Álvaro
Conocí una interesante pareja cuando llegué a Bogotá por primera vez.
Jóvenes profesionales con formación universitaria y posteriormente varios posgrados, uno (él) procedía de la clase media urbana y el otro (ella) de clase algo más acomodada procedente de lo que en España llamaríamos de provincias. Él era (y es) un sujeto de inteligencia callejera sorprendente e inquietudes más sorprendentes aún: quizá porque es reservado sobre su intimidad hasta límites poco comunes, te dejaba atónito el día que te paseaba por el centro de Bogotá y era capaz de explicarte lo que cada piedra había visto, por qué estaban allí, dónde tomaron café los protagonistas del Bogotazo, quiénes son y por qué están en esas laderas los que, en infraviviendas, pueblan los cerros de esa ciudad. El nombre en castellano es «erudición». Hasta ese momento, esa inexpresividad de opiniones y sentimientos, te llevaba a pensar que el único tema de conversación capaz de concentrar su atención era el Millonarios de Bogotá y la selección de fútbol de Colombia.
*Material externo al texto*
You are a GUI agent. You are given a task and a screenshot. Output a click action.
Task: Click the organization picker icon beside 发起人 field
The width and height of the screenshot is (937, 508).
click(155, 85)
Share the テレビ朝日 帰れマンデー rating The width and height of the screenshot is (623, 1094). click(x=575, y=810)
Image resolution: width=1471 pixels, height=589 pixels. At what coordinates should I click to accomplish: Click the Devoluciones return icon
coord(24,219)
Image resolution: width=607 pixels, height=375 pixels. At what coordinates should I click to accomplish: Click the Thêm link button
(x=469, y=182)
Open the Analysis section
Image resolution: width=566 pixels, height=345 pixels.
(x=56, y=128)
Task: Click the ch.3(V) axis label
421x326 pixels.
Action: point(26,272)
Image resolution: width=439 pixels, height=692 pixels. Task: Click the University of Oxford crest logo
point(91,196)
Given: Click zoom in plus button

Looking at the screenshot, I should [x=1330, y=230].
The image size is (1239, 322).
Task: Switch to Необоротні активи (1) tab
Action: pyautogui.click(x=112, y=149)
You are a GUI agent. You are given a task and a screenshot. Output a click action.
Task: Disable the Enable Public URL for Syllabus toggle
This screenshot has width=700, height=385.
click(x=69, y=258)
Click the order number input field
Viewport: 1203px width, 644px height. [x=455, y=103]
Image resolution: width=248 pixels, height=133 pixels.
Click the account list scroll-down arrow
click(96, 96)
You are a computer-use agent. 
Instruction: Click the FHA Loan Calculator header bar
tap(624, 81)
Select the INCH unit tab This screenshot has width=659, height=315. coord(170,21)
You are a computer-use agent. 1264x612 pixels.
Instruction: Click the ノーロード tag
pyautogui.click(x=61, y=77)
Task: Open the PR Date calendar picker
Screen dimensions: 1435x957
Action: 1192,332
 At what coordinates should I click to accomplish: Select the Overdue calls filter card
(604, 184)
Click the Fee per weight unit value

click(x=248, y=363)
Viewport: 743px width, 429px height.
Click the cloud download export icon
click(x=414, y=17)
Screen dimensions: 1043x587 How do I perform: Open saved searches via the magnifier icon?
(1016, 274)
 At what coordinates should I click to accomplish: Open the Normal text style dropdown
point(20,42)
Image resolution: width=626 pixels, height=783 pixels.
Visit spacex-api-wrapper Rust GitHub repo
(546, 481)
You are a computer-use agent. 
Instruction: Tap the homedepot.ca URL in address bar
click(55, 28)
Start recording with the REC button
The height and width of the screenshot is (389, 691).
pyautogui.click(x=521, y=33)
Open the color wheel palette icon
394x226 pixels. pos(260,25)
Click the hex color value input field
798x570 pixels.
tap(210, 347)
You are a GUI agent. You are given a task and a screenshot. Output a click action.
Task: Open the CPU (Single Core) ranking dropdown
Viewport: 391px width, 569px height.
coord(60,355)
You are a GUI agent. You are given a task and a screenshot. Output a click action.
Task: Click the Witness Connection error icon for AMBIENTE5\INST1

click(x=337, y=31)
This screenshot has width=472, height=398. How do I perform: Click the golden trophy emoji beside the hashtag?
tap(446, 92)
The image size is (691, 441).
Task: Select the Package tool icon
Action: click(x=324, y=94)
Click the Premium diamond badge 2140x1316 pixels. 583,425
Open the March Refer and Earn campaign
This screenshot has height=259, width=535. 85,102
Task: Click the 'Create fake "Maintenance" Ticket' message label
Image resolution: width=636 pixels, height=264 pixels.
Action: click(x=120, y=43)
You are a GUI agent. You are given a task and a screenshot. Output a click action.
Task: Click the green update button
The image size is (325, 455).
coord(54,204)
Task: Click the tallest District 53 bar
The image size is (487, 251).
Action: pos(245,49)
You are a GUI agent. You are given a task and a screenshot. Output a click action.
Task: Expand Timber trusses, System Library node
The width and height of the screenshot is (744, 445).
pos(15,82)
Ella era, por el contrario, siempre locuaz sobre sus pensamientos acerca de la sociedad y el presente. Y desbrozaba con una gran estructura intelectual e informada cualquier tema que abordáramos.
La literatura, siempre imitando a la vida, construye arquetipos que representan las pasiones humanas. Romeo y Julieta se amaban contra el prejuicio de pertenecer a familias distintas y enemigas: Montescos y Capuletos. Sin ser nada trágica su oposición, y sin que su entorno considerara anatema las filias y fobias de cada uno, tenían posiciones plenamente opuestas ante la discusión que define, no creo que a su pesar, cómo fue el pasado y cómo debe ser el futuro de la República de Colombia: Álvaro Uribe Vélez.
Amándose a pesar de ello (no es baladí), generaba pasión escuchar los argumentos de uno y otro en defensa del presidente eterno o en contra del, como le llaman ahora, matarife. El urdidor de la persecución asesina más grande de la historia contra la subversión terrorista de las fuerzas revolucionarias herederas de Castro y Chávez. Esa dicotomía conduce al profano curioso primero al desconcierto y, con un poco más de tiempo, al deseo irrefrenable de llegar a una conclusión sobre el rol de un político de los que pocas veces suceden.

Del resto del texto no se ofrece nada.